Les conséquences de la guerre de Gaza définiront l’année 2024. Certaines d’entre elles semblent contradictoires. D’une part, la fragile détente entre l’Iran et l’Arabie saoudite se poursuivra. Les événements d’octobre ont rappelé l’influence de l’Iran : ses alliés ont tiré des missiles sur Israël depuis Gaza, le Liban et même le lointain Yémen, tandis que d’autres milices ont attaqué des bases américaines en Syrie et en Irak. Les Etats du Golfe ont réagi avec crainte : ils ne voulaient pas être pris pour cible, comme le furent les champs pétroliers saoudiens en 2019. Ils s’efforceront de maintenir la paix avec l’Iran.
Dans le même temps, les efforts de normalisation israélo-saoudienne ont été retardés, mais n’ont pas complètement déraillés. Les négociations se poursuivront, mais elles seront plus calmes et plus compliquées qu’auparavant.

Nervosité partagée

En dehors du Golfe, de nombreux pays arabes seront nerveux en ce début d’année.
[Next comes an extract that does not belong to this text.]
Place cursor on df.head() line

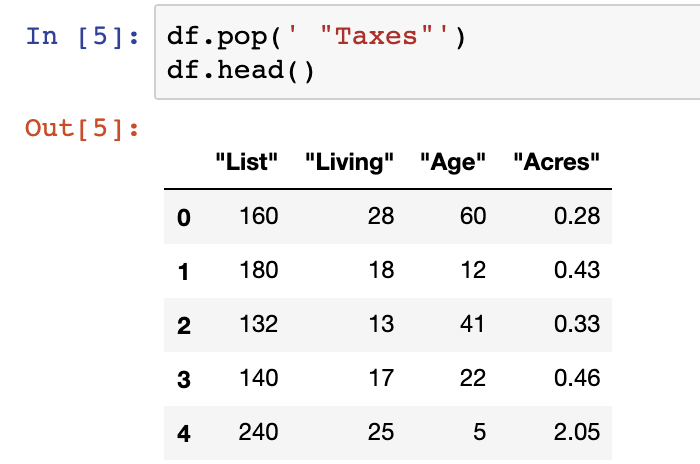pyautogui.click(x=241, y=71)
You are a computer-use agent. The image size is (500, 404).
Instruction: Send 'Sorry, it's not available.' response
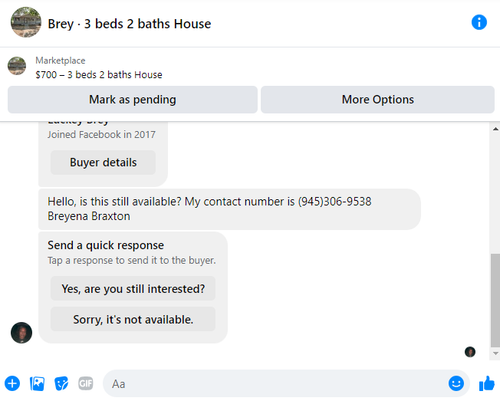click(x=133, y=319)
L’Egypte, par exem­ple. Elle a désormais deux guerres actives à ses frontières (à Gaza et au Soudan) et une guerre gelée mais non résolue (en Libye). Quant au roi Abdallah de Jordanie, il craint qu’un long conflit en Terre sainte ne déclenche des troubles au sein de son importante population palestinienne. Ces régimes se concentreront sur leur survie. Ils essaieront de transformer la crise de Gaza en opportunité. L’Egypte, par exem­ple, pourrait chercher à obtenir une aide financière en compensation de son rôle de fournisseur d’aide humanitaire à l’enclave.

Pendant des années, les pays arabes ont parlé d’un nouvel équilibre dans la région. L’Amérique semblait distante, tandis que la Russie et la Chine tentaient d’accumuler du pouvoir. L’attentat du 7 octobre a provoqué la plus grave crise que la région ait connue depuis des décennies. En conséquence, l’Amérique a envoyé deux porte-avions, des batteries de défense antimissile, des troupes, tandis que son secrétaire d’Etat se lançait dans une diplomatie frénétique. La Russie s’est contentée de dénoncer l’hypocrisie occidentale, tandis que la Chine a semblé confuse et désintéressée.
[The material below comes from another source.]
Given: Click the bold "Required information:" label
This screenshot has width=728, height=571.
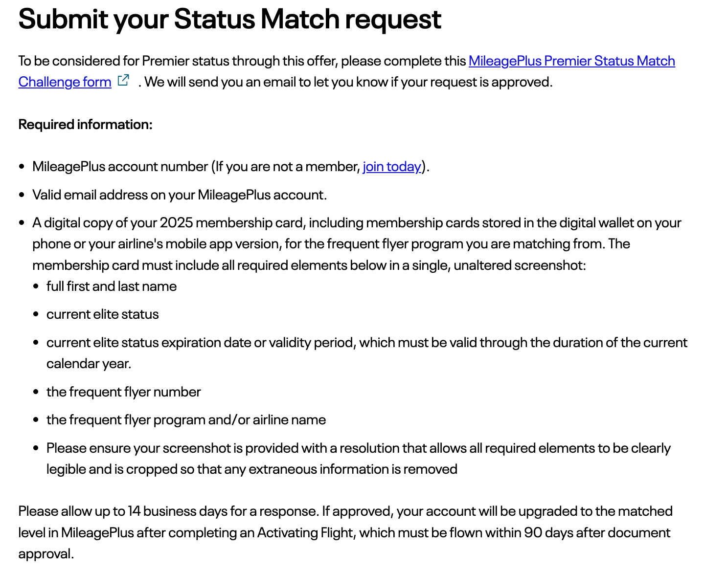Looking at the screenshot, I should click(85, 125).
L’Amérique pourrait souhaiter en finir avec le Moyen-Orient, mais le Moyen-Orient n’en a pas fini avec l’Amérique. Avant la guerre de Gaza, elle discutait d’un pacte de sécurité mutuelle avec l’Arabie saoudite. Ce pacte pourrait désormais sembler beaucoup moins attrayant aux yeux de Washington. Les Saoudiens ont cherché à se tenir à l’écart de tout conflit régional éventuel, ce qui suggère qu’un traité de défense ne serait guère mutuel. Cet accord devra lui aussi faire l’objet de nouvelles négociations, mais le président Joe Biden n’aura guère le temps de s’y atteler. Les Etats du Golfe n’ont pas eu tort de croire que l’économie est une question urgente pour le Moyen-Orient. Mais ils se sont trompés en croyant que les conflits gelés de la région le resteraient.

Gregg Carlstrom, correspondant à Dubaï de “The Economist”
Traduit de “The World in 2024”, supplément de “The Economist”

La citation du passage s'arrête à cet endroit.